The situation on the Korean peninsula looks very precarious to me (and to many other observers). There's the classic, oft-repeated political tension caused by the provactive acts of one party – politicians are lining up either in the appeasement camp (though of course they describe it as “caution” or some other positive word) and the stomp 'em into the ground camp (couched of course as “consequences” or some such). But however they word it, the choices are essentially between appeasement and attack.
A middle ground seems impossible on this: if one country is blatantly attacked by another, causing deaths and the destruction of property, there really are only two choices: either one responds or one does not. Both choices have consequences.
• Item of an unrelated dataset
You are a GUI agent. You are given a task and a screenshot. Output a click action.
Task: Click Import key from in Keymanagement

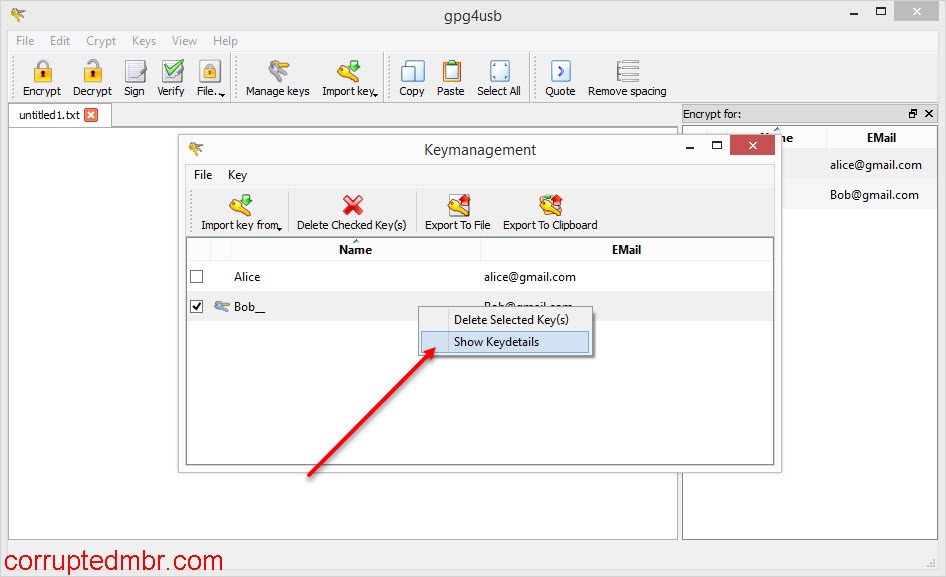click(x=240, y=210)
Personally, I lean toward “attack”, though not necessarily in the military sense. I can see at least two different responses that might work: either economic sanctions of the effective variety (very difficult to achieve unless China reverses its policies toward North Korea), or an obvious retaliatory military action (say, sinking the entire North Korean fleet, which I think consists of about 12 vessels). Both of these actions carry the possibility (perhaps even the probability) that North Korea will escalate the conflict by attacking South Korea. We know that in the long run North Korea would lose such a conflict, but in the short run the damage to South Korea might be considerable.
This is exactly the sort of threat that every penny-ante dictator uses as his real weapon, with the real objective of short-term benefit from his adversary's appeasement. We're decades down that road with North Korea; none of our appeasing moves have brought tensions down one whit. In fact, quite the opposite. I think it's time for action.
Then there's the political reality of America's current administration. It seems most unlikely that they could ever rouse themselves to effective retaliatory action, or even effective backing of our South Korean ally (other than through words). If I were in the South Korean government, I'd be quite nervous about this...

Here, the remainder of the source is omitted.